Kennedy, for her part, said she still dislikes the policy but is satisfied with the response and now understands the cafeteria staff’s predicament better. She said a school employee told her some children will take advantage of leniency to get food without paying, so they have to be strict.

Haislip said she has a personal fund that she lets children use in special circumstances, both for rewards and in times of need, but there’s no general back-up fund that automatically kicks in to cover overdrawn accounts. Haislip, though, said she would love to see the school district create something such as that — especially since it’s one of the few changes actually possible at the county level.

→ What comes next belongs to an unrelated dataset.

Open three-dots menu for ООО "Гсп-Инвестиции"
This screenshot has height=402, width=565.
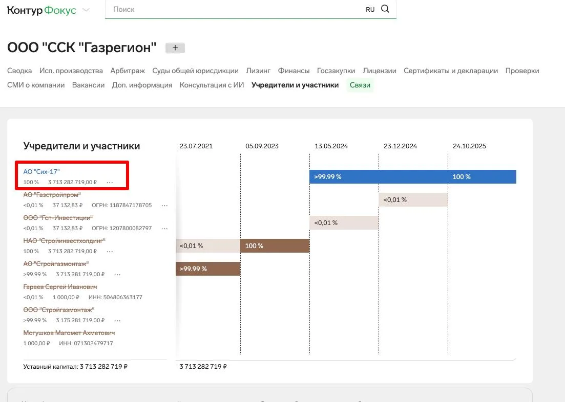(164, 228)
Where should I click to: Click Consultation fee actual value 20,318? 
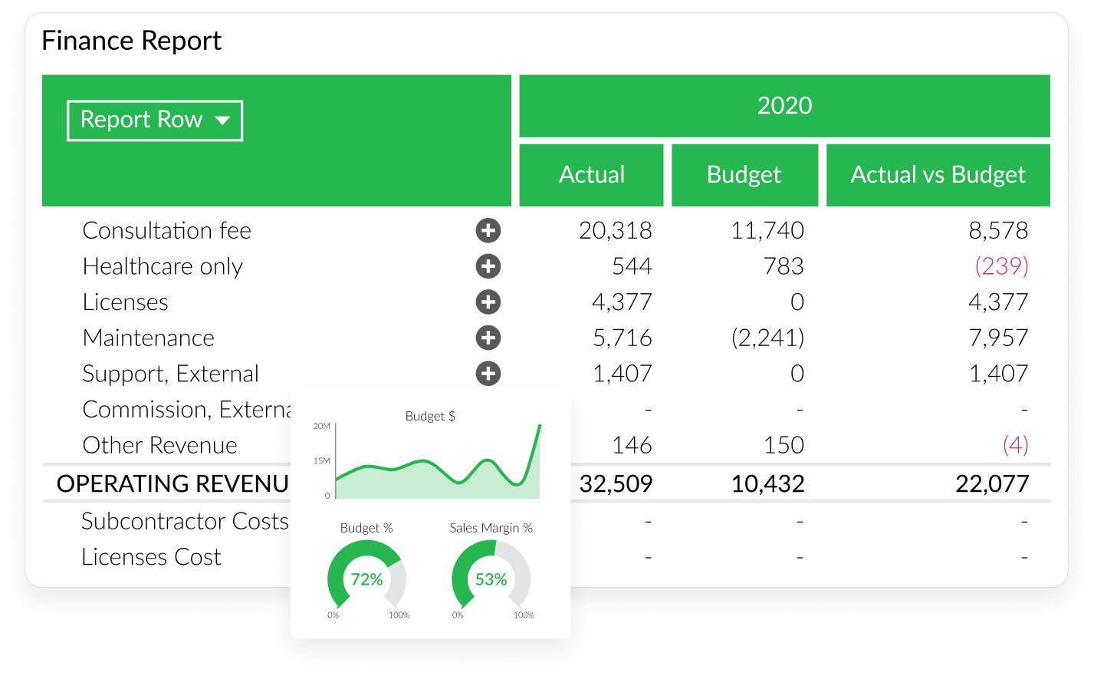pyautogui.click(x=615, y=230)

“I just wish we would go to a system where every child gets lunch, but that’s a question that has to be answered at a much larger level,” she said. “We can’t address that locally.”

Kennedy also called for changes, saying it’s sad public schools are so cash-strapped they have to closely monitor debts — even those that are less than $1, like her son’s.

“I mean, it’s just absurd,” she said. “We give prisoners free food, and we can’t even give kids food if they owe 80 cents?”

However, discussions such as that must happen at the national level because the federal government oversees school food programs. And Matthews, a longtime deputy in the nutrition department who took over the top spot last month, said local schools have considered smaller changes.

Having students pay before being served, she said, could cut down on the embarrassment of a student having a lunch taken back in front of other students. Nothing has come about yet, but Matthews said it’s one thing she’ll be looking into more this summer.

When students can’t pay for a hot lunch, they still are required to receive a peanut butter and jelly or cheese sandwich. Yet when school’s not in, hundreds of local children can’t even count on getting that much.

About two-thirds of Lee County’s 10,000-plus public school students qualify for free or reduced-price meals at school. Outside of school, some of their families rely on food banks or other charity. There’s also Backpack Pals through Communities In Schools of Lee County, which aims to feed children who might not otherwise eat over the weekends.

That program gives kids backpacks filled with around a dozen non-perishable, easy-to-fix meals or snacks every Friday. It began in 2008 serving 40 children at three schools. It now serves 350 kids at 10 schools, including every elementary school.